> Assignment: Find the line that holds "The image size" in the material below. Output that line and each one after it exactly, but not the pictures.

> Material supplied:
-.-.-
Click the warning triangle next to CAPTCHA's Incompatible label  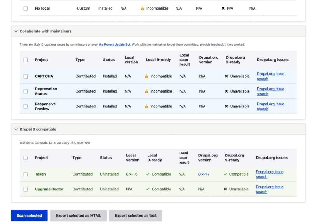146,76
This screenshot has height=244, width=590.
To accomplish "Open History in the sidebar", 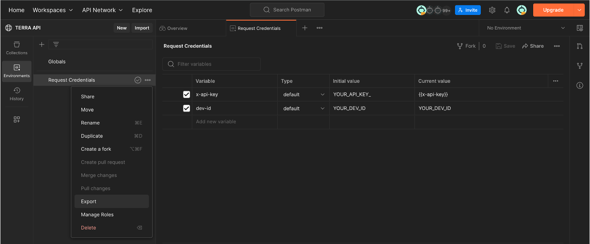I will coord(17,94).
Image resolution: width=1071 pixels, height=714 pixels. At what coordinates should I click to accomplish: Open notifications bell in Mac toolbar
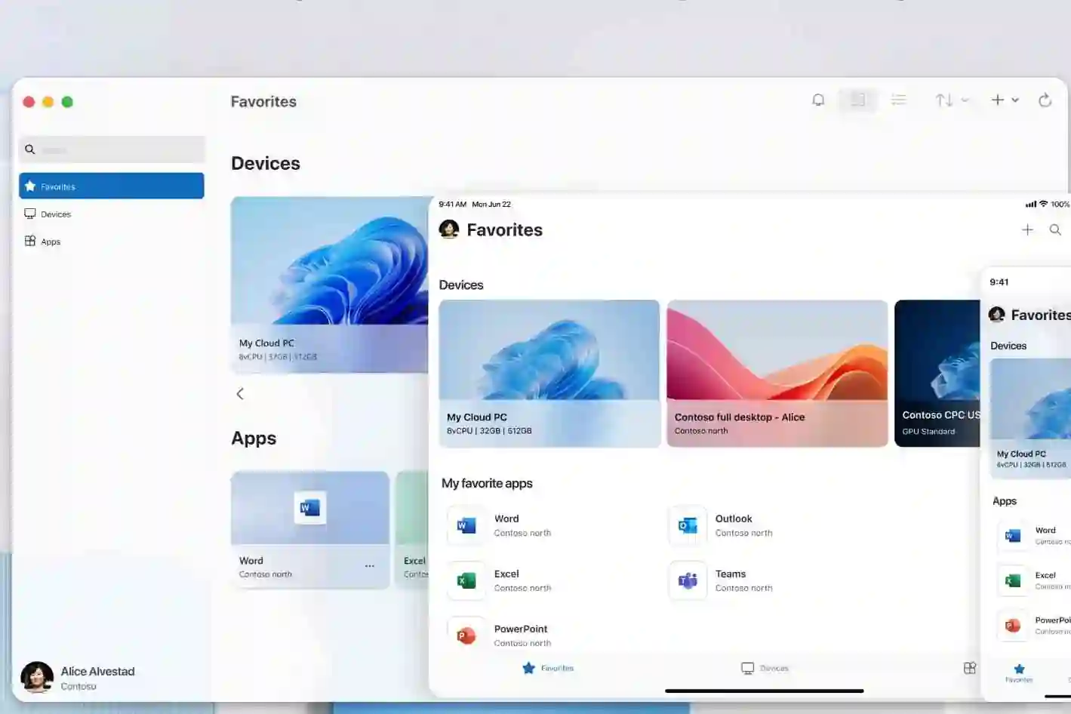[x=818, y=100]
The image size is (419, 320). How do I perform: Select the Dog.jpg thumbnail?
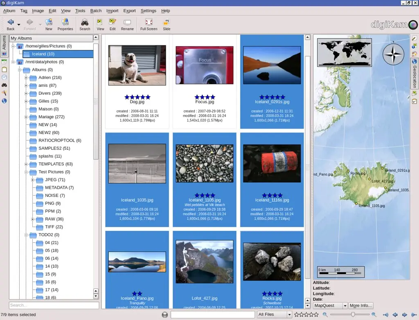(137, 65)
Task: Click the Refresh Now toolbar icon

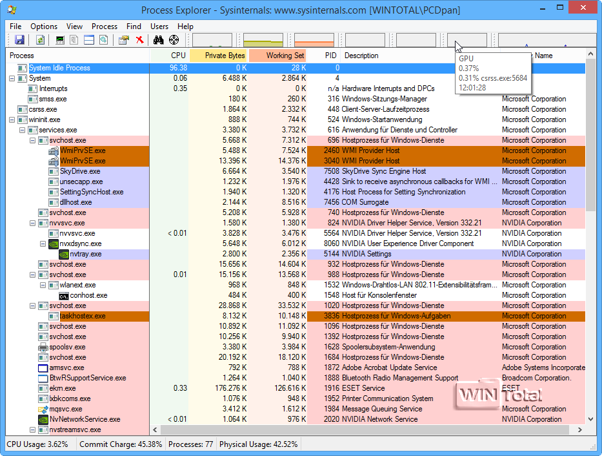Action: coord(40,40)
-.-.-
> Solution:
The image size is (419, 320). How do I perform: Select the Dog.jpg thumbnail?
(137, 65)
Task: Click the Refresh Now toolbar icon

Action: coord(40,40)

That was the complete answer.